Basics
Ice is at its core an RPC framework that allows you to build client and server applications around the RPC paradigm.
With Ice, a client application calls local proxies to remote Ice objects hosted in server applications.
Clients and servers have this logical internal structure:

Ice Client and Server Structure
Both client and server consist of a mixture of application code, library code, and code generated from Slice definitions:
The Ice core or runtime contains the client- and server-side runtime support for remote communication. Much of this code is concerned with the details of networking, threading, byte ordering, and many other networking-related issues that we want to keep away from application code.
You use the Ice API to take care of administrative chores, such as initializing and finalizing the Ice runtime. The Ice API is identical for clients and servers (although servers use a larger part of the API than clients).

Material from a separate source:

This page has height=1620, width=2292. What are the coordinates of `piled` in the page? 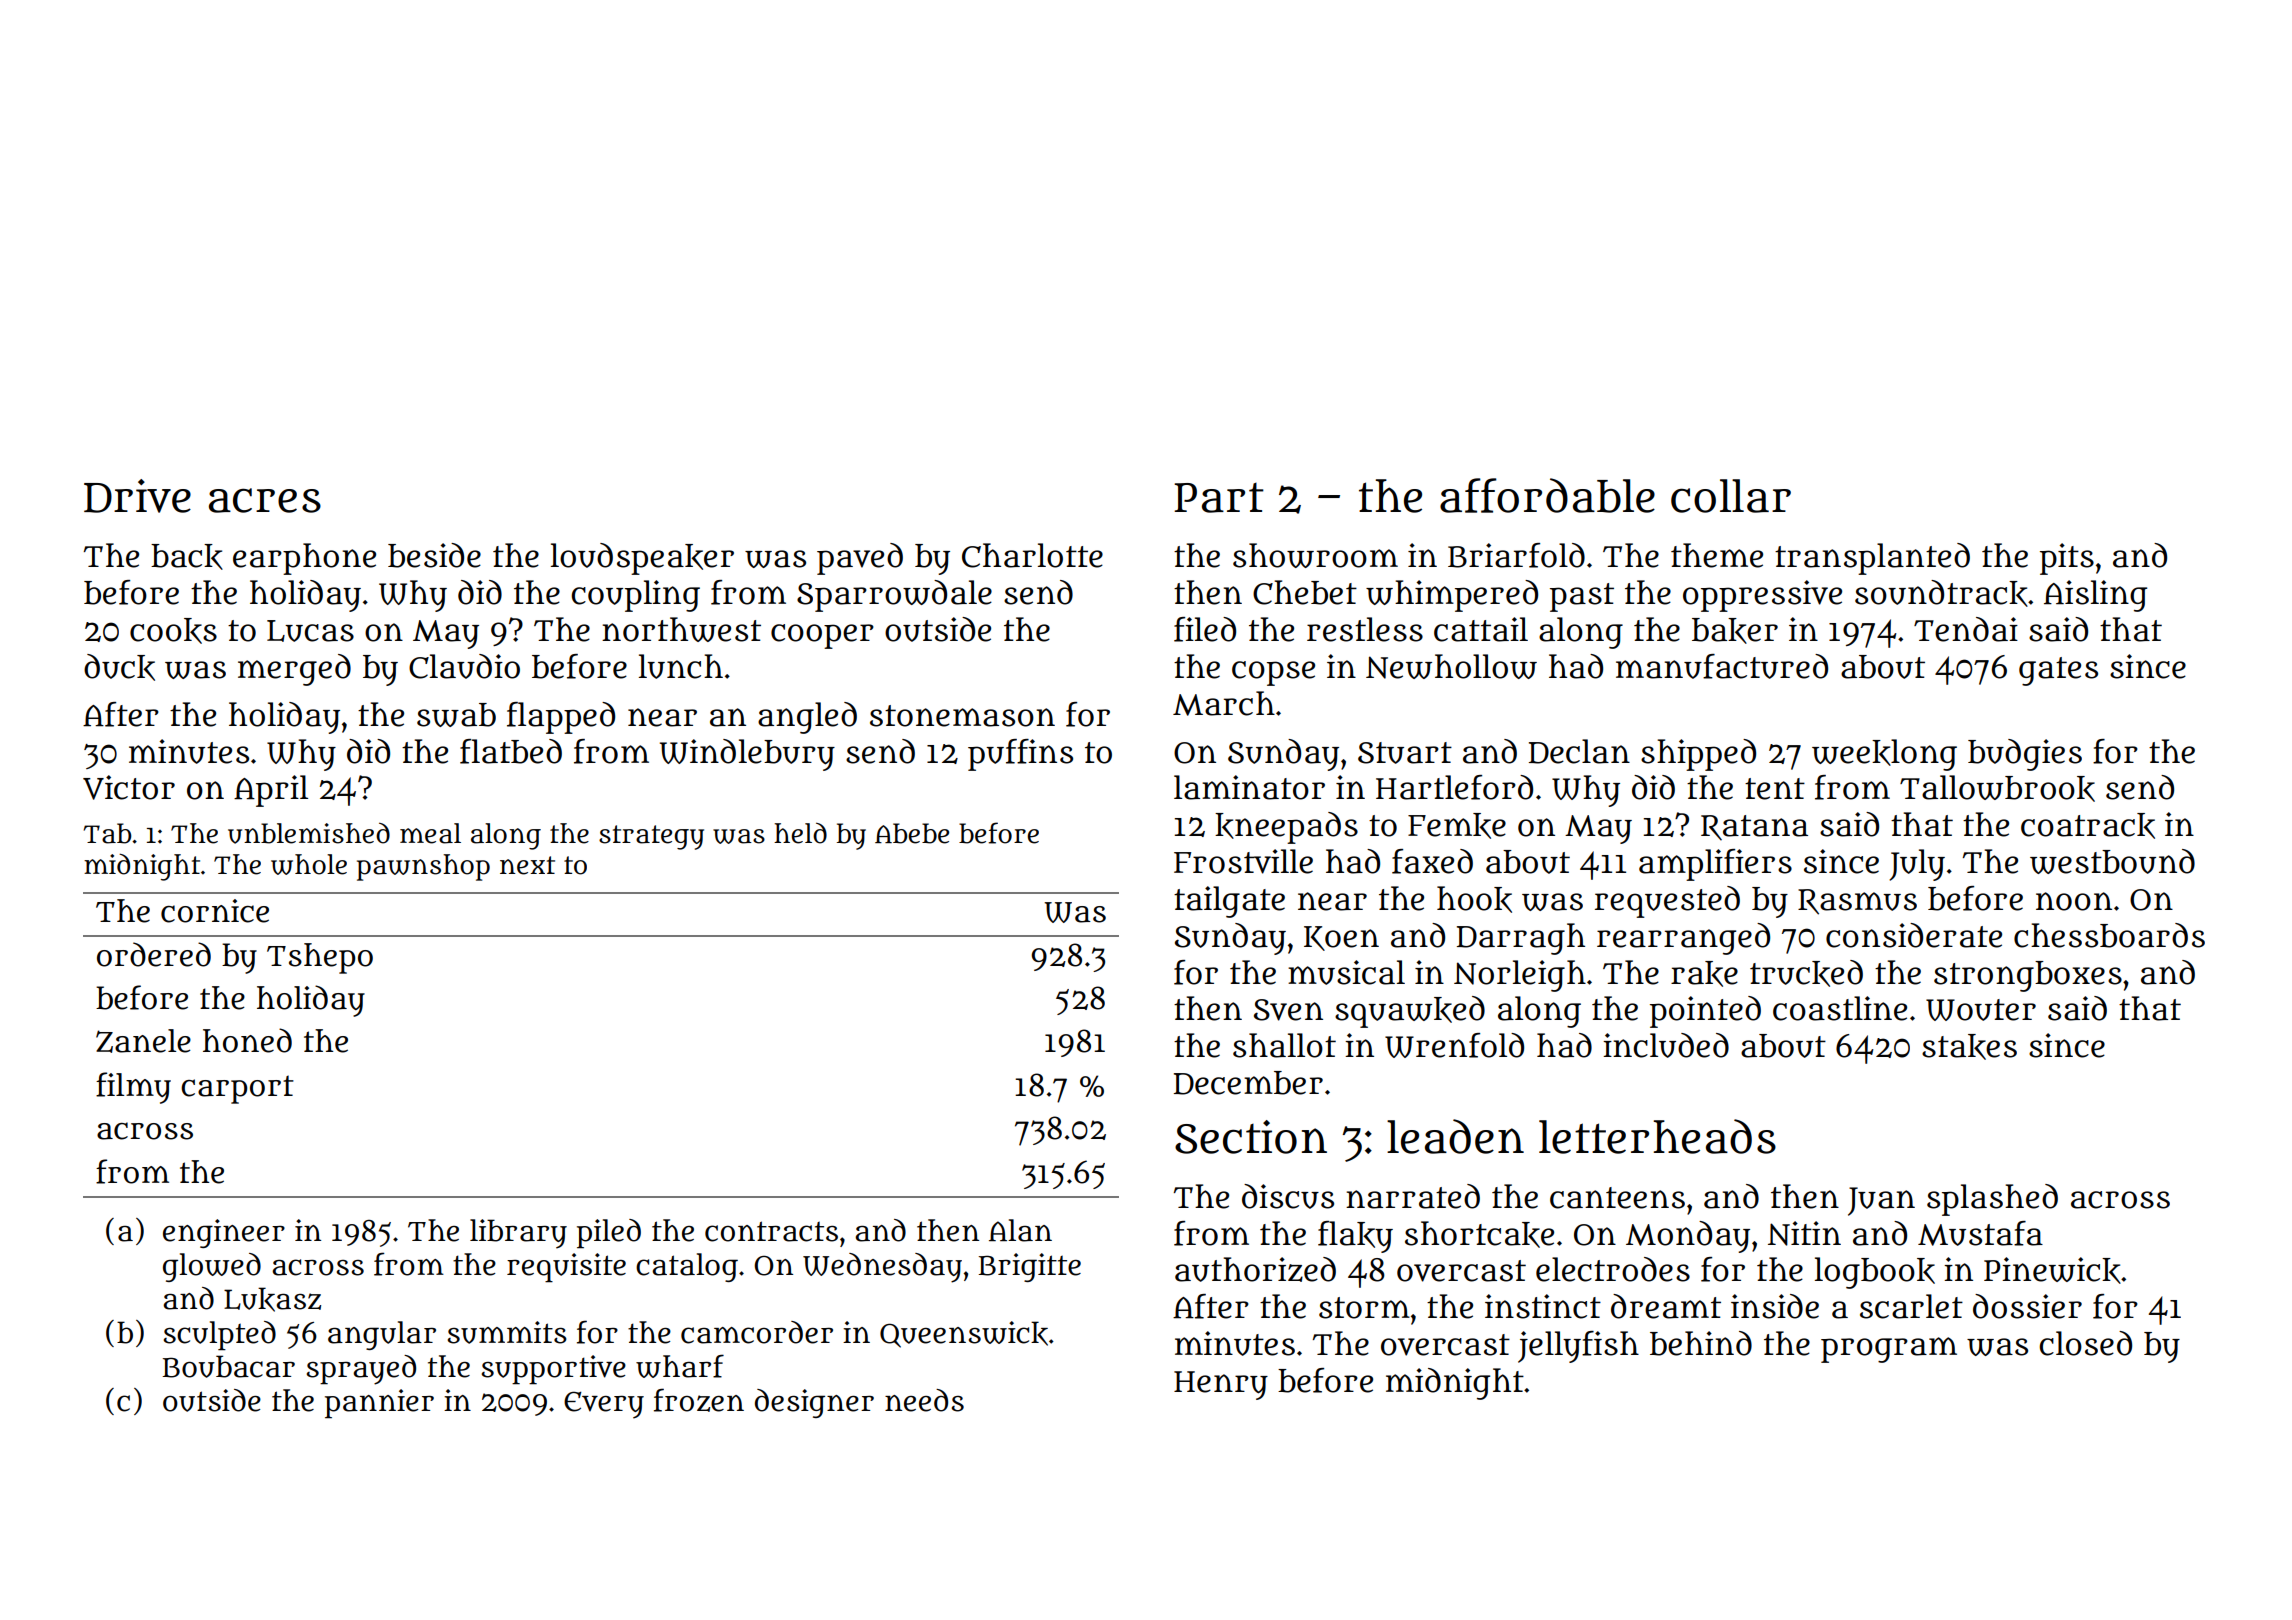 It's located at (609, 1234).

The proxy code is generated from your Slice definitions and, therefore, specific to the types of objects and data you have defined in Slice. The proxy code has two major functions:
It provides a down-call interface for the client. Calling a method in the generated proxy API ultimately ends up sending an RPC message to the server that invokes a corresponding method on the target object.
It provides marshaling and unmarshaling code. Marshaling is the process of serializing a complex data structure, such as a sequence or a dictionary, for transmission on the wire. The marshaling code converts data into a form that is standardized for transmission and independent of the endian-ness and padding rules of the local machine. Unmarshaling is the reverse of marshaling, that is, deserializing data that arrives over the network and reconstructing a local representation of the data in types that are appropriate for the programming language in use.
The skeleton code is also generated from your Slice definition and, therefore, specific to the types of objects and data you have defined in Slice. The skeleton code is the server-side equivalent of the client-side proxy code: it provides an up-call interface that permits the Ice runtime to pass incoming requests to the application code you write. The skeleton also contains marshaling and unmarshaling code, so the server can receive parameters sent by the client, and return parameters and exceptions to the client.
The object adapter is a part of the Ice API that is specific to the server side: only servers use object adapters. An object adapter dispatches incoming requests to object implementations (servants) you’ve registered with this object adapter, and sends back the corresponding responses.
Note that, as far as the process view is concerned, there are only two processes involved: the client and the server. All the runtime support for distributed communication is provided by the Ice libraries and the code that is generated from Slice definitions.